Stored entries:
● ● ● ●

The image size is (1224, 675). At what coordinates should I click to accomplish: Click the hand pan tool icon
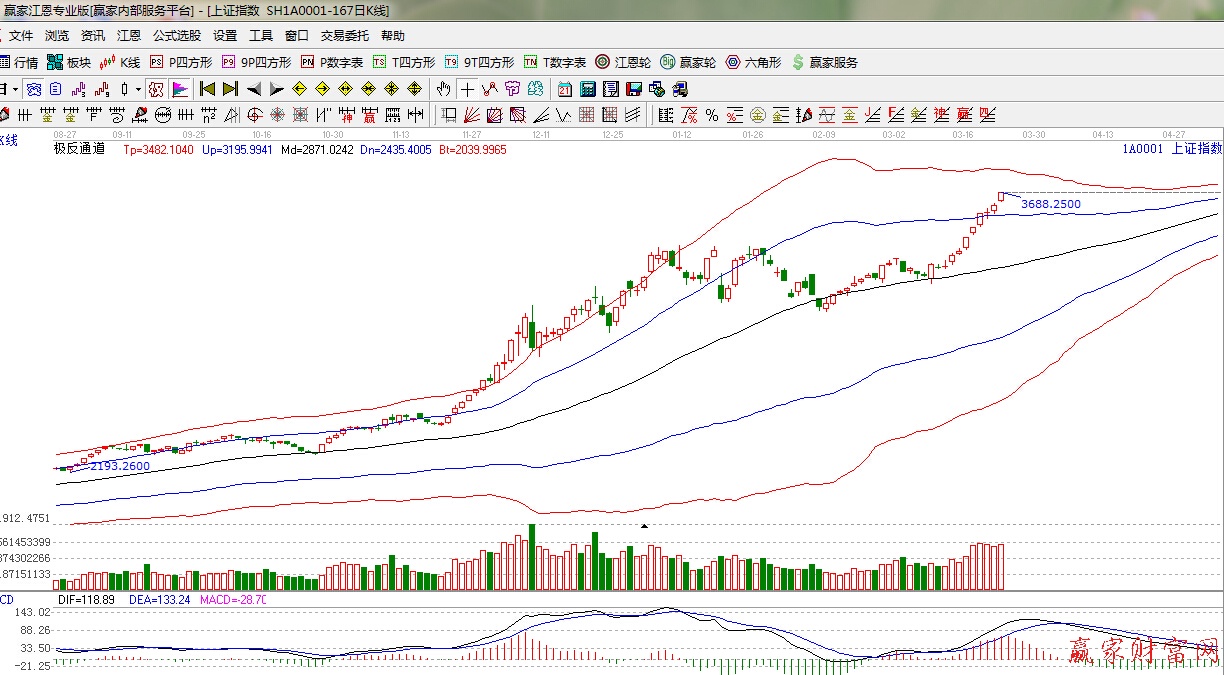[443, 89]
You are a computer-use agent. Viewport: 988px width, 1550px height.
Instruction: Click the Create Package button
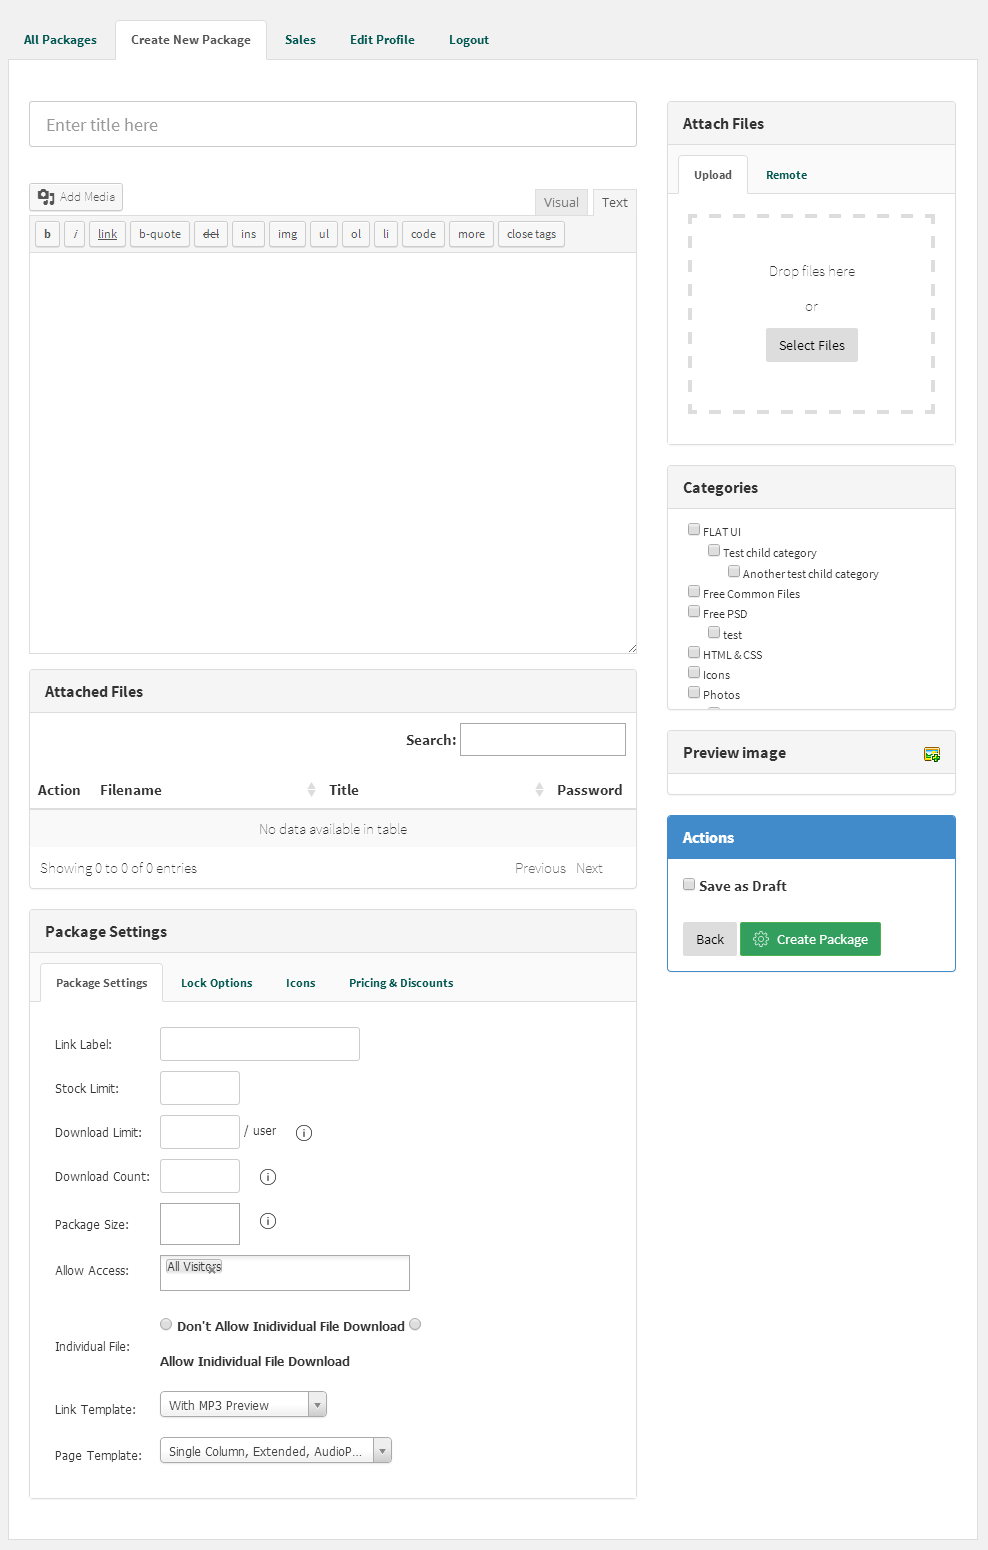(x=810, y=939)
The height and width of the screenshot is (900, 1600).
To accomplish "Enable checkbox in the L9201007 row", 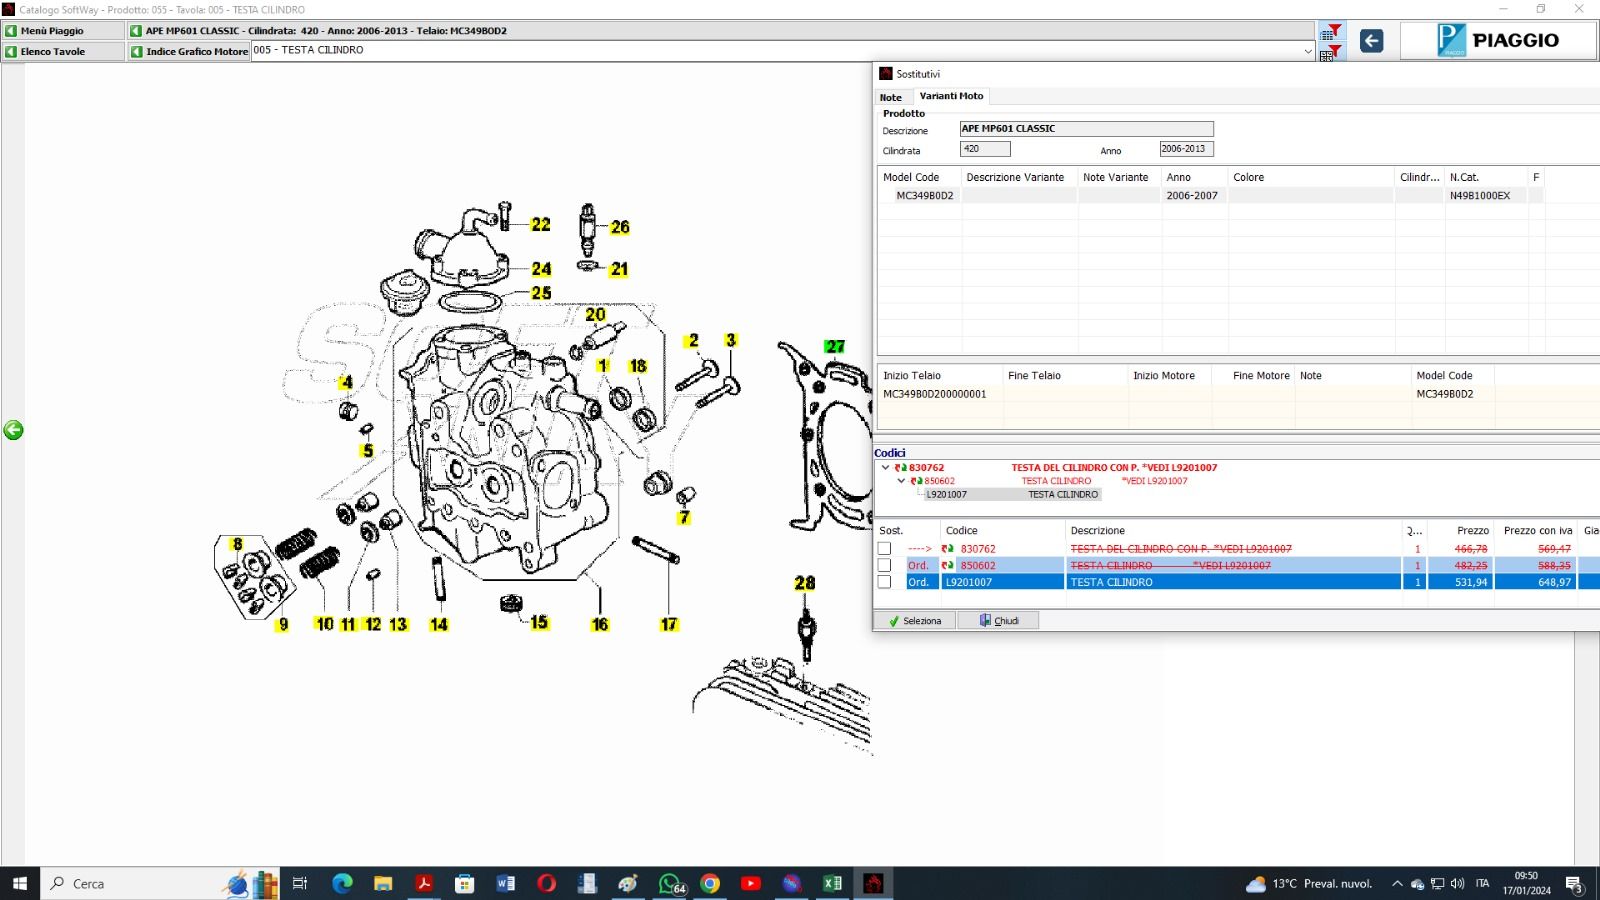I will pyautogui.click(x=884, y=582).
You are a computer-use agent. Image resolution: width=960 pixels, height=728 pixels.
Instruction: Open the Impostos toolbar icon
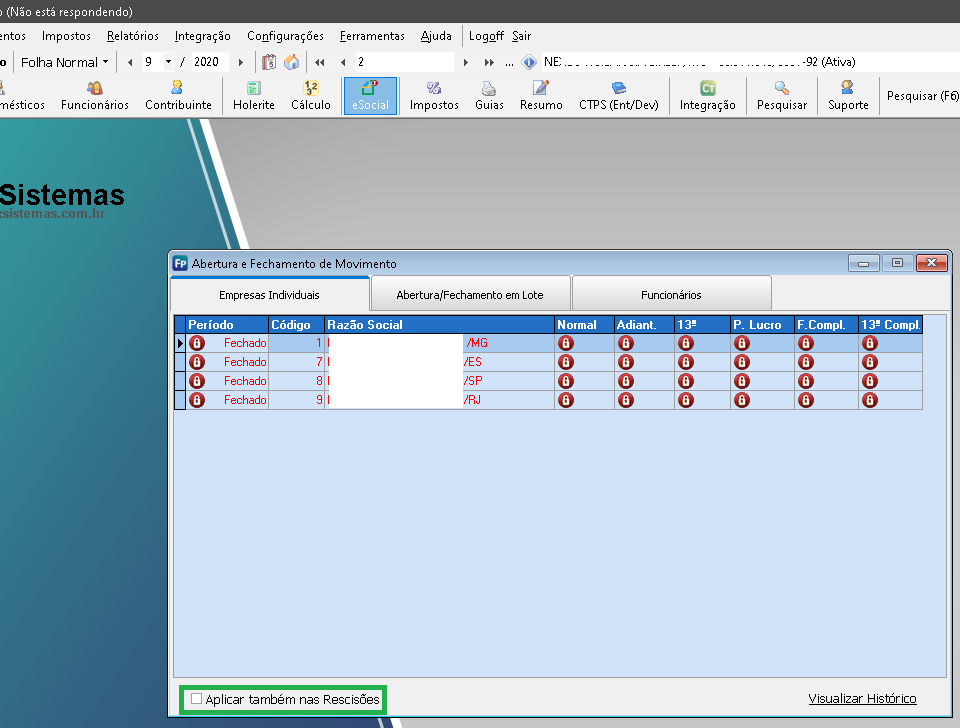coord(434,96)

● ● ● ●

Task requirements
Count the lines in the records above that contain the word "computer", and give only that number.

Answer section
2